[START READING PASSAGE]
Okay, the practical first. If you’re frustrated by this dynamic as either a GM or a player, you have to learn to be realistic about what you can expect from a given group, and also realistic about how hard you’re willing to work to get the dynamic you want.

For some people, D&D is never going to be anything more than a chance to hang out with their friends when they have time and kind of do silly things and roll dice. If you want to be part of that friendship hang, and are able to let go of the hope that someday an epic campaign will magically develop from it, then by all means keep playing with them and accept that that is all it will ever be. It’s also perfectly legitimate to say that it’s way too much work for way too little reward, and suggest you all play some story games or board games, or some other activity where the labour is distributed more equally instead.

Other people are invested, but can’t provide the same level of commitment because of a range of personal and practical reasons. There, too, you have to be realistic about how much slack you’re able to pick up. Maybe one such person at the table is fine, but an entire table of people who are constantly having legitimate conflicts or reasons they’re too tired to really engage is just too draining to sustain single-handedly. Or maybe you’re happy to keep shouldering the bulk of the burden if the players all have legitimate reasons that they can’t.

There are tables out there who will match your investment and energy. If the cost of trying to find them is too great, then you can only do so much to change your status quo. People’s relationship to gaming generally is what it is, and it’s not going to be possible for even the best GM in the world to make them more available or more passionate than they already are.

However, I think there is another category of player here, too. They are completely capable of taking on more of the burden of storytelling, table management, logistics, session pacing, and all the other things GMs are expected to juggle, but our culture tells them they don’t have to, because that’s the GM’s job.

It’s the same culture that has people leaping into the comments on any critique of a system or sharing of a negative experience to say that clearly that’s just because of a bad GM. Session zero is the treated as a magic spell that should lead to perfectly smooth sailing, and if any problems arise, then clearly the GM didn’t do it properly.

This dynamic sucks.

It makes people terrified to GM, it makes GMs burn out, and it makes players complacent and passive. It makes true collaboration impossible, because everyone looks to the GM as the authority, and the GM doesn’t ever get to relax, play along, and be another player amongst players who are building a game together. Players aren’t challenged to learn and develop in the same way GMs are expected, even demanded, to do, so they can just become selfish and stagnant in their play.
[END READING PASSAGE]
[WHAT IS REQUIRED] Reproduce the part of the game-mastering essay between "However, I think" and "This dynamic sucks.", inclusive, word for word.
[START MATERIAL PROVIDED]
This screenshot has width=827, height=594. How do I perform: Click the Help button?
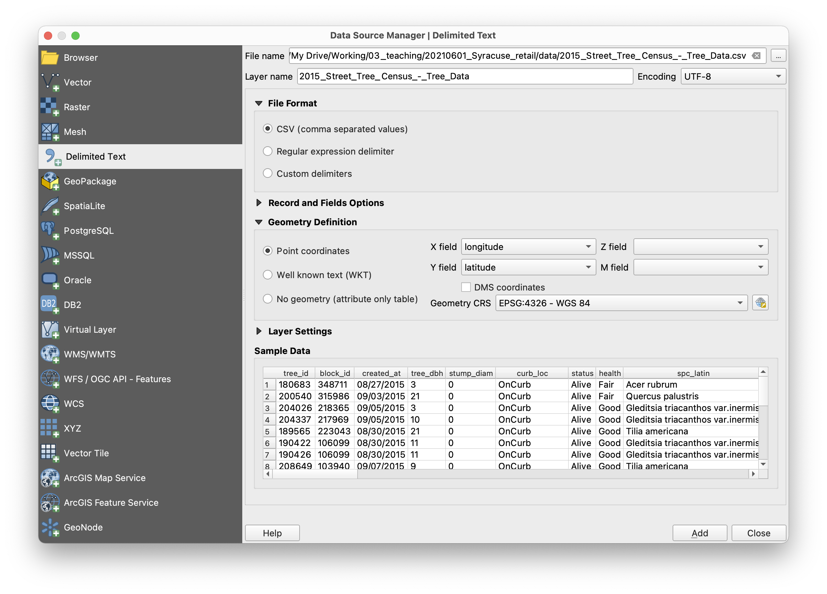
[END MATERIAL PROVIDED]
[ANSWER TO THE EXERCISE]
However, I think there is another category of player here, too. They are completely capable of taking on more of the burden of storytelling, table management, logistics, session pacing, and all the other things GMs are expected to juggle, but our culture tells them they don’t have to, because that’s the GM’s job.

It’s the same culture that has people leaping into the comments on any critique of a system or sharing of a negative experience to say that clearly that’s just because of a bad GM. Session zero is the treated as a magic spell that should lead to perfectly smooth sailing, and if any problems arise, then clearly the GM didn’t do it properly.

This dynamic sucks.